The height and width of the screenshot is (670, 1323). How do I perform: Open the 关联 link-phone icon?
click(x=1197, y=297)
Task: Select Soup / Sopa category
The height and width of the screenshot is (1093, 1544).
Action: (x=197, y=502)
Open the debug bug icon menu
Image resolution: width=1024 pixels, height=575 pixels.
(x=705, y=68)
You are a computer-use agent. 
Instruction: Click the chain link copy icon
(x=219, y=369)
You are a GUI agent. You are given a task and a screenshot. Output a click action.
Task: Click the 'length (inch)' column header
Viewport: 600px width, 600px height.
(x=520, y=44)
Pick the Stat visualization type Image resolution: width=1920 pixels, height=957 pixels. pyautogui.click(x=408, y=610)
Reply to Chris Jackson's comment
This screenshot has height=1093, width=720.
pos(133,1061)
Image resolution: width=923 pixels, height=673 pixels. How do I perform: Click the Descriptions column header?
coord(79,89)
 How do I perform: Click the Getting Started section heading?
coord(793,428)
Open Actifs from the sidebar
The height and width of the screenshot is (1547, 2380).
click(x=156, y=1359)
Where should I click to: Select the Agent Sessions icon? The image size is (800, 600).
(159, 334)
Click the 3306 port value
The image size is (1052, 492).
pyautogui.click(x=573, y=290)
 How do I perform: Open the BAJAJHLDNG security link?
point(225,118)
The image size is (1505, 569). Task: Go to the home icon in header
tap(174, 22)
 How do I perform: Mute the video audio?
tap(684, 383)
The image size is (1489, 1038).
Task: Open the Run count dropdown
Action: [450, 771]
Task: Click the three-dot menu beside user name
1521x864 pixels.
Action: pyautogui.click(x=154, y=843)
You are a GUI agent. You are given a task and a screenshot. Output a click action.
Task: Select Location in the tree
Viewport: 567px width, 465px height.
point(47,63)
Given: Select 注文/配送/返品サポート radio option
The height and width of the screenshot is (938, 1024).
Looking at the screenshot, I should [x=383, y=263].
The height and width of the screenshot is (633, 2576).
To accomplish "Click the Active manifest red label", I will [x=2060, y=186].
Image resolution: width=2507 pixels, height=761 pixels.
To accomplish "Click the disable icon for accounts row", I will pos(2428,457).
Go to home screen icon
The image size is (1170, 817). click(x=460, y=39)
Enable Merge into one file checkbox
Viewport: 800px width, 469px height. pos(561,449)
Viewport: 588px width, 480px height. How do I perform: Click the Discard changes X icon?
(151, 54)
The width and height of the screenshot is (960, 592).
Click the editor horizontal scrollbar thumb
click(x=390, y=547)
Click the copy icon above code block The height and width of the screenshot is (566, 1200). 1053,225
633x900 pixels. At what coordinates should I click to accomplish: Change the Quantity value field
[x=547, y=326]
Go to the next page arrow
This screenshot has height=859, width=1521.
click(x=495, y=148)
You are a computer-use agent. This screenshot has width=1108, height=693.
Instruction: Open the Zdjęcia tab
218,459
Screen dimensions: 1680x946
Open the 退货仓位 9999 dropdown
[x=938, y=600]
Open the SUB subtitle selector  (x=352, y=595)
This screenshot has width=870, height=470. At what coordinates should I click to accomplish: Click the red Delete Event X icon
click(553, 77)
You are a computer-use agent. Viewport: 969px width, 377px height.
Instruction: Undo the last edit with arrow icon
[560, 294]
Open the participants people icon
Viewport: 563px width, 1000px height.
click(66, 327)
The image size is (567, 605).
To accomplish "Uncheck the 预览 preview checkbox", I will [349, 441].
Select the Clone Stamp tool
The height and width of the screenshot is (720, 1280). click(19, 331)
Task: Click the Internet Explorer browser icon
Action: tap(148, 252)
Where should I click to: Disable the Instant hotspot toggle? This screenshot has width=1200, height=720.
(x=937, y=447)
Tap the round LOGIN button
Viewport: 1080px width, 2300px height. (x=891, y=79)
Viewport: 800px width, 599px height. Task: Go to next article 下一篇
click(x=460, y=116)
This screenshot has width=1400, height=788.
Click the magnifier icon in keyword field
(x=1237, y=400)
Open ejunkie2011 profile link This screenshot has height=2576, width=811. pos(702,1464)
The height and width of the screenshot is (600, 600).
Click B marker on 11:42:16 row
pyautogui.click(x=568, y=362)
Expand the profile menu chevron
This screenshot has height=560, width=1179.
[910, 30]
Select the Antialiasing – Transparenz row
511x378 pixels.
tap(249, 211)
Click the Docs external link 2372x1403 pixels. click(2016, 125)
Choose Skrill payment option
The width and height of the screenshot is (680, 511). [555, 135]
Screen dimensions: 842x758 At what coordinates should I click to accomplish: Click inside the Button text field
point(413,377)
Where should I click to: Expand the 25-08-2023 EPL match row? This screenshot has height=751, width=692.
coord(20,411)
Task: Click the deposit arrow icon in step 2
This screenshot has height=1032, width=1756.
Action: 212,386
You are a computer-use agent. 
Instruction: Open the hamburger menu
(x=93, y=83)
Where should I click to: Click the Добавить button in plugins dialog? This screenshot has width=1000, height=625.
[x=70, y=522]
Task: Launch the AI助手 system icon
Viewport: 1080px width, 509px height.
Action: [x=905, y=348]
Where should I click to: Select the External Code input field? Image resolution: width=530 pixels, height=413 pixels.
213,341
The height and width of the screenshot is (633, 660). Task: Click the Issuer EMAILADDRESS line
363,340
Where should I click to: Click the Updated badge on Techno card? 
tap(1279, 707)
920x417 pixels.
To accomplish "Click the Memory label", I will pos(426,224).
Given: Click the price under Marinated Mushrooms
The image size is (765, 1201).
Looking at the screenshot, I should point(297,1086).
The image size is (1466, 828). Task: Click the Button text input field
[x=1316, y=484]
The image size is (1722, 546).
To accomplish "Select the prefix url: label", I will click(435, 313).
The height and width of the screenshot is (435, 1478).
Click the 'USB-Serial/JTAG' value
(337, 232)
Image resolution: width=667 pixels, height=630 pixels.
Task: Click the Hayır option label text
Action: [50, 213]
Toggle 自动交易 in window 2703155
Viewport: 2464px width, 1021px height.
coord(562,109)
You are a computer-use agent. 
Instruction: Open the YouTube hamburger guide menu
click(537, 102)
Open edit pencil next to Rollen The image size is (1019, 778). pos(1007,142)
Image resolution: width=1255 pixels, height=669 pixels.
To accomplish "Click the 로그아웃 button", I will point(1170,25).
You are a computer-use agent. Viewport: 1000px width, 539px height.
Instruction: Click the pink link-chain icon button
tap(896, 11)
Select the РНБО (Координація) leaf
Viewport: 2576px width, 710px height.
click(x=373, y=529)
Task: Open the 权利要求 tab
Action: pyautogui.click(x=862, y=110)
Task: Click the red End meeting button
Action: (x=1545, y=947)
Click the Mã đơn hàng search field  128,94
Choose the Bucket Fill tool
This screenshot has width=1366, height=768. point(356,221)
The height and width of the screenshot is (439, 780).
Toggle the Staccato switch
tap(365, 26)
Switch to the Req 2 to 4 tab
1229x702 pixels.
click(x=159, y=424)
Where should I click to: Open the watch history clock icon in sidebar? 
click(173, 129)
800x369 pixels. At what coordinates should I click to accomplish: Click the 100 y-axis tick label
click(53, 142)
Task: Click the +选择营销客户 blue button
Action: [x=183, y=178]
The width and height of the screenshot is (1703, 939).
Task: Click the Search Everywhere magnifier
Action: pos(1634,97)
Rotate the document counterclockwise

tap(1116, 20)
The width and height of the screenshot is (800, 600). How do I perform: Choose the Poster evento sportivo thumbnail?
_ _ _ _
§ **Required work**: Retype the records above exactly as they appear.

§ **Task solution**:
The height and width of the screenshot is (670, 1323). How do I perform: Open the 关联 link-phone icon?
click(x=1197, y=297)
Task: Select Soup / Sopa category
The height and width of the screenshot is (1093, 1544).
Action: (x=197, y=502)
Open the debug bug icon menu
Image resolution: width=1024 pixels, height=575 pixels.
(x=705, y=68)
You are a computer-use agent. 
Instruction: Click the chain link copy icon
(x=219, y=369)
You are a GUI agent. You are given a task and a screenshot. Output a click action.
Task: Click the 'length (inch)' column header
Viewport: 600px width, 600px height.
(x=520, y=44)
Pick the Stat visualization type Image resolution: width=1920 pixels, height=957 pixels. pyautogui.click(x=408, y=610)
Reply to Chris Jackson's comment
This screenshot has height=1093, width=720.
pos(133,1061)
Image resolution: width=923 pixels, height=673 pixels. How do I perform: Click the Descriptions column header?
coord(79,89)
 How do I perform: Click the Getting Started section heading?
coord(793,428)
Open Actifs from the sidebar
The height and width of the screenshot is (1547, 2380).
click(x=156, y=1359)
Where should I click to: Select the Agent Sessions icon? The image size is (800, 600).
(159, 334)
Click the 3306 port value
The image size is (1052, 492).
pyautogui.click(x=573, y=290)
 How do I perform: Open the BAJAJHLDNG security link?
point(225,118)
The image size is (1505, 569). Task: Go to the home icon in header
tap(174, 22)
 How do I perform: Mute the video audio?
tap(684, 383)
The image size is (1489, 1038).
Task: Open the Run count dropdown
Action: [450, 771]
Task: Click the three-dot menu beside user name
1521x864 pixels.
Action: pyautogui.click(x=154, y=843)
You are a GUI agent. You are given a task and a screenshot. Output a click action.
Task: Select Location in the tree
Viewport: 567px width, 465px height.
point(47,63)
Given: Select 注文/配送/返品サポート radio option
The height and width of the screenshot is (938, 1024).
Looking at the screenshot, I should [x=383, y=263].
The height and width of the screenshot is (633, 2576).
To accomplish "Click the Active manifest red label", I will [x=2060, y=186].
Image resolution: width=2507 pixels, height=761 pixels.
To accomplish "Click the disable icon for accounts row", I will pos(2428,457).
Go to home screen icon
The image size is (1170, 817). click(x=460, y=39)
Enable Merge into one file checkbox
Viewport: 800px width, 469px height. pos(561,449)
Viewport: 588px width, 480px height. How do I perform: Click the Discard changes X icon?
(151, 54)
The width and height of the screenshot is (960, 592).
Click the editor horizontal scrollbar thumb
click(x=390, y=547)
Click the copy icon above code block The height and width of the screenshot is (566, 1200). 1053,225
633x900 pixels. At what coordinates should I click to accomplish: Change the Quantity value field
[x=547, y=326]
Go to the next page arrow
This screenshot has height=859, width=1521.
click(x=495, y=148)
You are a computer-use agent. This screenshot has width=1108, height=693.
Instruction: Open the Zdjęcia tab
218,459
Screen dimensions: 1680x946
Open the 退货仓位 9999 dropdown
[x=938, y=600]
Open the SUB subtitle selector  (x=352, y=595)
This screenshot has width=870, height=470. At what coordinates should I click to accomplish: Click the red Delete Event X icon
click(553, 77)
You are a computer-use agent. Viewport: 969px width, 377px height.
Instruction: Undo the last edit with arrow icon
[560, 294]
Open the participants people icon
Viewport: 563px width, 1000px height.
click(66, 327)
The image size is (567, 605).
To accomplish "Uncheck the 预览 preview checkbox", I will [349, 441].
Select the Clone Stamp tool
The height and width of the screenshot is (720, 1280). click(19, 331)
Task: Click the Internet Explorer browser icon
Action: tap(148, 252)
Where should I click to: Disable the Instant hotspot toggle? This screenshot has width=1200, height=720.
(x=937, y=447)
Tap the round LOGIN button
Viewport: 1080px width, 2300px height. (x=891, y=79)
Viewport: 800px width, 599px height. Task: Go to next article 下一篇
click(x=460, y=116)
This screenshot has width=1400, height=788.
Click the magnifier icon in keyword field
(x=1237, y=400)
Open ejunkie2011 profile link This screenshot has height=2576, width=811. pos(702,1464)
The height and width of the screenshot is (600, 600).
Click B marker on 11:42:16 row
pyautogui.click(x=568, y=362)
Expand the profile menu chevron
This screenshot has height=560, width=1179.
[910, 30]
Select the Antialiasing – Transparenz row
511x378 pixels.
tap(249, 211)
Click the Docs external link 2372x1403 pixels. click(2016, 125)
Choose Skrill payment option
The width and height of the screenshot is (680, 511). [555, 135]
Screen dimensions: 842x758 At what coordinates should I click to accomplish: Click inside the Button text field
point(413,377)
Where should I click to: Expand the 25-08-2023 EPL match row? This screenshot has height=751, width=692.
coord(20,411)
Task: Click the deposit arrow icon in step 2
This screenshot has height=1032, width=1756.
Action: 212,386
You are a computer-use agent. 
Instruction: Open the hamburger menu
(x=93, y=83)
Where should I click to: Click the Добавить button in plugins dialog? This screenshot has width=1000, height=625.
[x=70, y=522]
Task: Launch the AI助手 system icon
Viewport: 1080px width, 509px height.
Action: [x=905, y=348]
Where should I click to: Select the External Code input field? Image resolution: width=530 pixels, height=413 pixels.
213,341
The height and width of the screenshot is (633, 660). Task: Click the Issuer EMAILADDRESS line
363,340
Where should I click to: Click the Updated badge on Techno card? 
tap(1279, 707)
920x417 pixels.
To accomplish "Click the Memory label", I will pos(426,224).
Given: Click the price under Marinated Mushrooms
The image size is (765, 1201).
Looking at the screenshot, I should point(297,1086).
The image size is (1466, 828). Task: Click the Button text input field
[x=1316, y=484]
The image size is (1722, 546).
To accomplish "Select the prefix url: label", I will click(435, 313).
The height and width of the screenshot is (435, 1478).
Click the 'USB-Serial/JTAG' value
(337, 232)
Image resolution: width=667 pixels, height=630 pixels.
Task: Click the Hayır option label text
Action: [50, 213]
Toggle 自动交易 in window 2703155
Viewport: 2464px width, 1021px height.
coord(562,109)
You are a computer-use agent. 
Instruction: Open the YouTube hamburger guide menu
click(537, 102)
Open edit pencil next to Rollen The image size is (1019, 778). pos(1007,142)
Image resolution: width=1255 pixels, height=669 pixels.
To accomplish "Click the 로그아웃 button", I will point(1170,25).
You are a computer-use agent. Viewport: 1000px width, 539px height.
Instruction: Click the pink link-chain icon button
tap(896, 11)
Select the РНБО (Координація) leaf
Viewport: 2576px width, 710px height.
click(x=373, y=529)
Task: Open the 权利要求 tab
Action: pyautogui.click(x=862, y=110)
Task: Click the red End meeting button
Action: (x=1545, y=947)
Click the Mã đơn hàng search field  128,94
Choose the Bucket Fill tool
This screenshot has width=1366, height=768. point(356,221)
The height and width of the screenshot is (439, 780).
Toggle the Staccato switch
tap(365, 26)
Switch to the Req 2 to 4 tab
1229x702 pixels.
click(x=159, y=424)
Where should I click to: Open the watch history clock icon in sidebar? 
click(173, 129)
800x369 pixels. At what coordinates should I click to accomplish: Click the 100 y-axis tick label
click(53, 142)
Task: Click the +选择营销客户 blue button
Action: [x=183, y=178]
The width and height of the screenshot is (1703, 939).
Task: Click the Search Everywhere magnifier
Action: pos(1634,97)
Rotate the document counterclockwise

tap(1116, 20)
The width and height of the screenshot is (800, 600). How do I perform: Choose the Poster evento sportivo thumbnail?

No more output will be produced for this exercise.